Carlton Fisk 1990 Upper Deck

On January 29, 2017 I received this card from the Baseball Card Bandit (BCB):


2019 Notes: Fisk looks really regal in this shot, huh? Like something happened and he's about to put an end to it. Maybe he's going to fight Deion Sanders for drawing a dollar sign in the dirt every time he comes to the plate? Who knows what this red ass will do!

On Facebook, I wrote: Yesterday I received another BCB card, this time it was from Austin, TX and it was of Hall of Famer Carlton Fisk. 

The greatest catcher the Red Sox and New England ever produced, Pudge Fisk was unceremoniously told to leave because the Boston front office was both cheap and inept. 

Fisk literally changed his sox, going to Chicago and tormenting the AL for another decade plus. And he usually saved his best games to beat his old team. I remember being at a game where Eric Hetzel was dominating the Pale Hose, but the Red Sox couldn't score a run. In the eighth inning he left a ball up in the zone and Fisk hit it to Cambridge. Final score 1-0, Chicago. 

Durable as hell, Fisk also is one of a handful of players to see MLB action in four decades. In short, screw you Haywood Sullivan for letting Fisk go and trying to replace him with your banjo hitting kid.

2019: There's not a hell of a lot that I can add to this entry.
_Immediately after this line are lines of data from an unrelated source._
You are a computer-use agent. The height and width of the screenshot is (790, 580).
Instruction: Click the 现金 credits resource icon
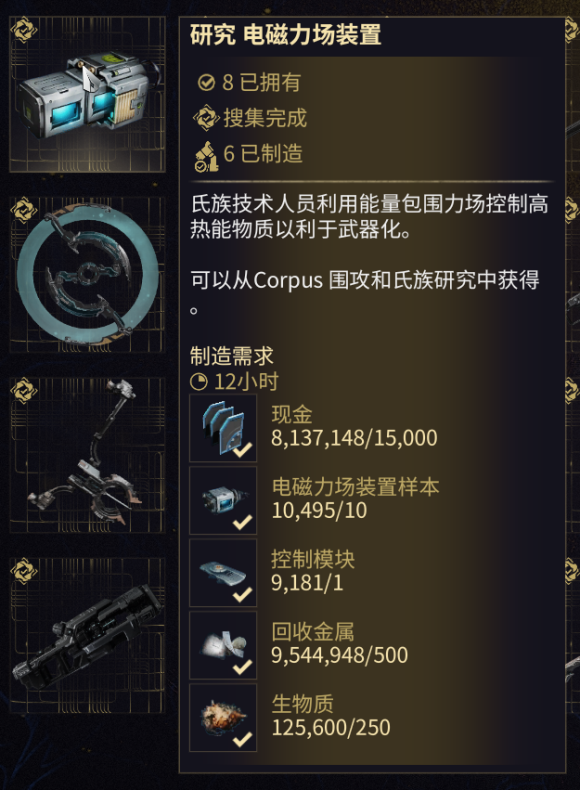[223, 428]
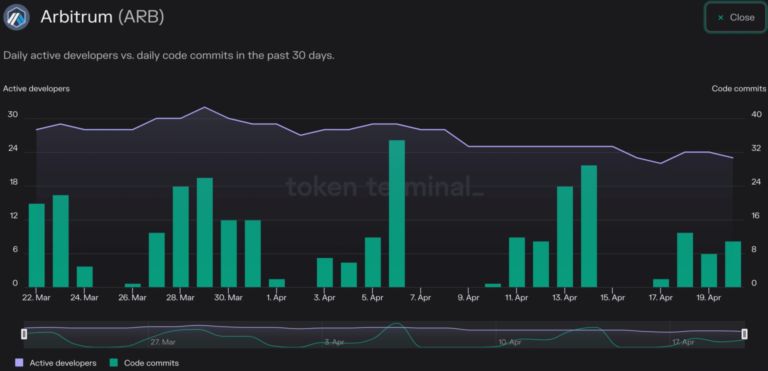
Task: Click the 3. Apr marker in navigator
Action: pyautogui.click(x=334, y=342)
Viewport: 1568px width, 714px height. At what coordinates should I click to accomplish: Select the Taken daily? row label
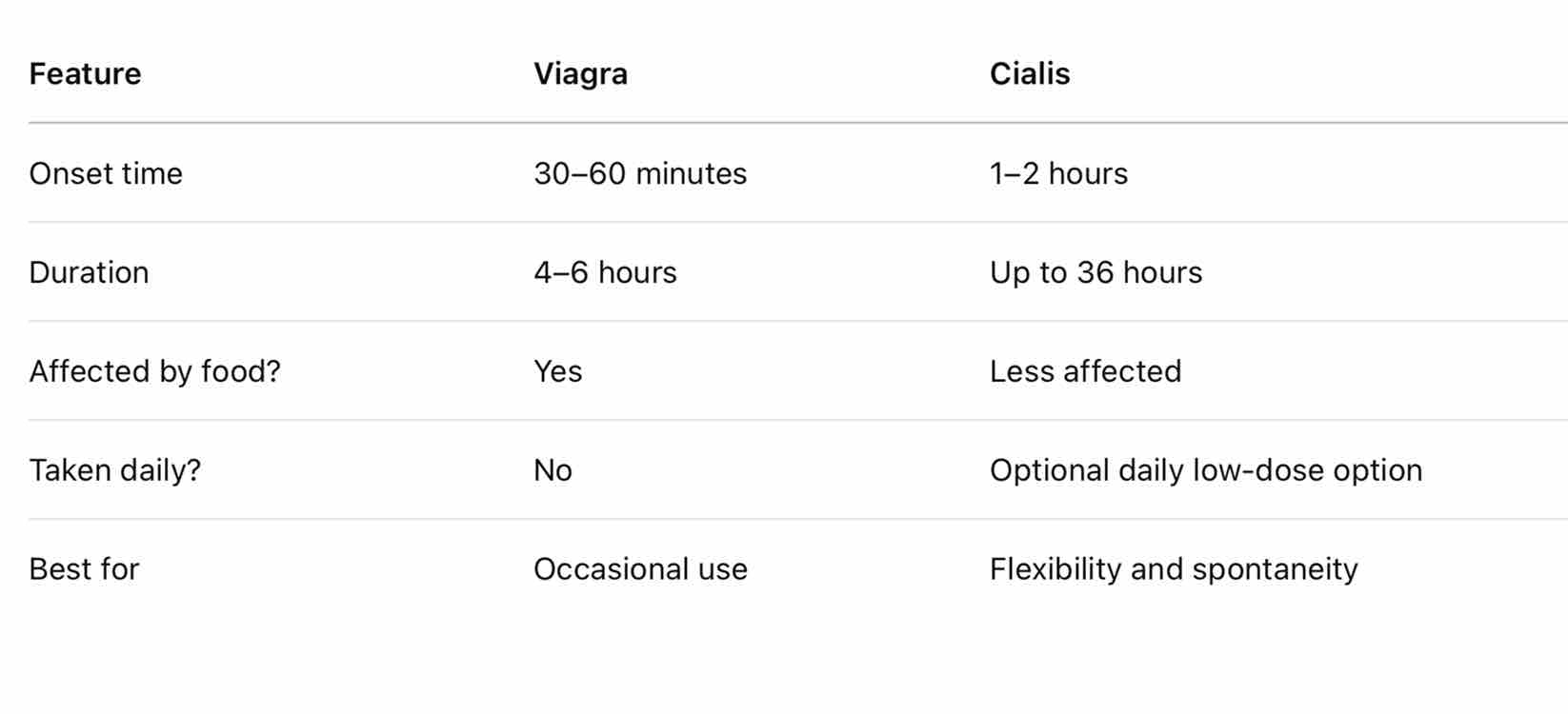coord(114,470)
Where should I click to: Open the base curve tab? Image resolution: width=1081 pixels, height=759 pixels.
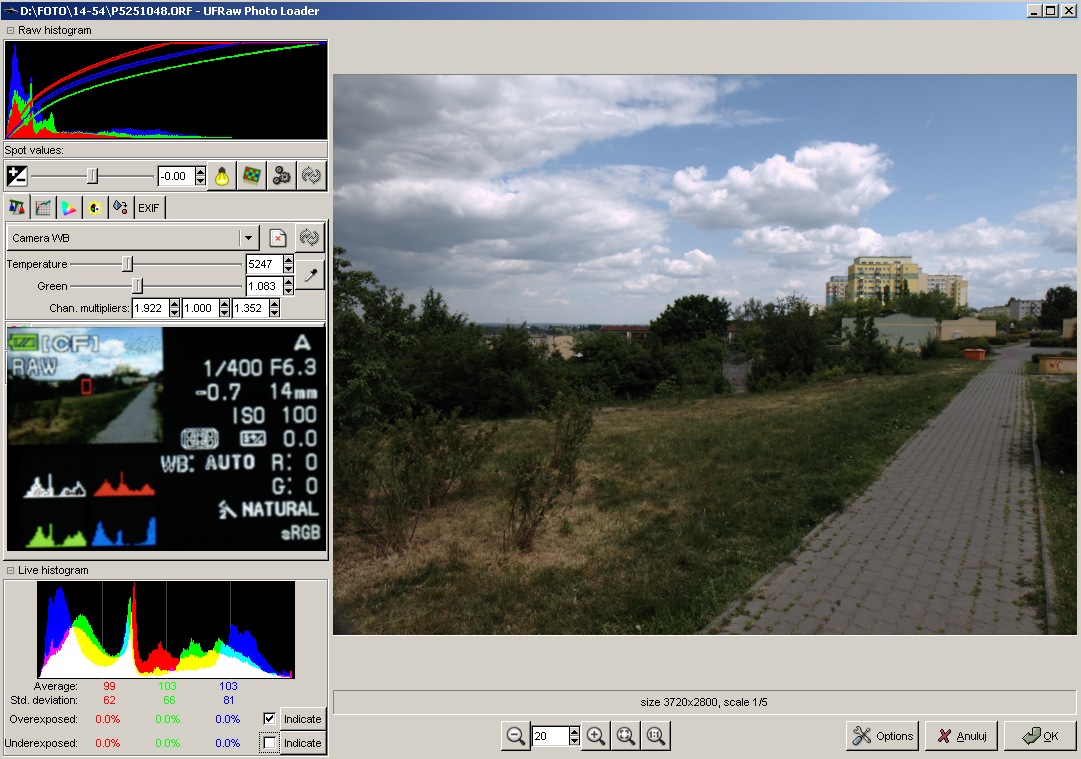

I mean there is, but if you know anything about baseball in the last 30 years, there's nothing more than I can add. Carlton Fisk was beloved in New England because he was one of us (born in New Hampshire, grew up in Vermont) and he represented what we all want to be. Fisk was a hard working, no shit taking, tough-ass Hall of Famer who was not only great day in and day out playing the roughest and most cerebral position on the field but rose to the occasion during the big moments (see Game 6, 1975 World Series). 

No matter what we do, we'd all like to think that we're the Carlton Fisk of our jobs. Deep down you know whether that's true or not*.

* It's funny, my dad coached my brother's Little League team and the parent of the worst kid on the team used to call my father after every game and yell at him over the (perceived) lack of playing time the kid got -- BTW, this kid did not like baseball at all. The one thing he'd say to my dad practically every time was, "You're making a mistake [redacted] is the next Carlton Fisk! He should play more!" Even almost a decade after Fisk left Boston and was slinking into the decline of his career, people were using him as the example of greatness. That's how transcendent Fisk was. 

In any event when Fisk left, Red Sox fans were pissed. They were pissed when Lynn and Burleson and Tiant and Lee were all shipped out of town; but they were really mad when Fisk packed up and went to Chicago. And when the Sox said it was a mail snafu, fans were doubly angry. It never should have got to that point, they screamed. And they were right. Haywood Sullivan was a shitty owner and his kid, Marc was an even shittier catcher. I guess it's wrong to blame Marc Sullivan for his spot on the Red Sox roster -- what would you have done? -- but if there was ever a human avatar for the bumbling of the Red Sox front office in the 1980s, it was him. 

Anyway, time heals most wounds and Fisk came back to the Red Sox and has worked with the team in some nebulous front office position. It's kind of how he got his 27 retired. Even though I got into baseball five years after Fisk changed socks and all I knew him was a Chicago guy, I like Carlton Fisk on the Red Sox.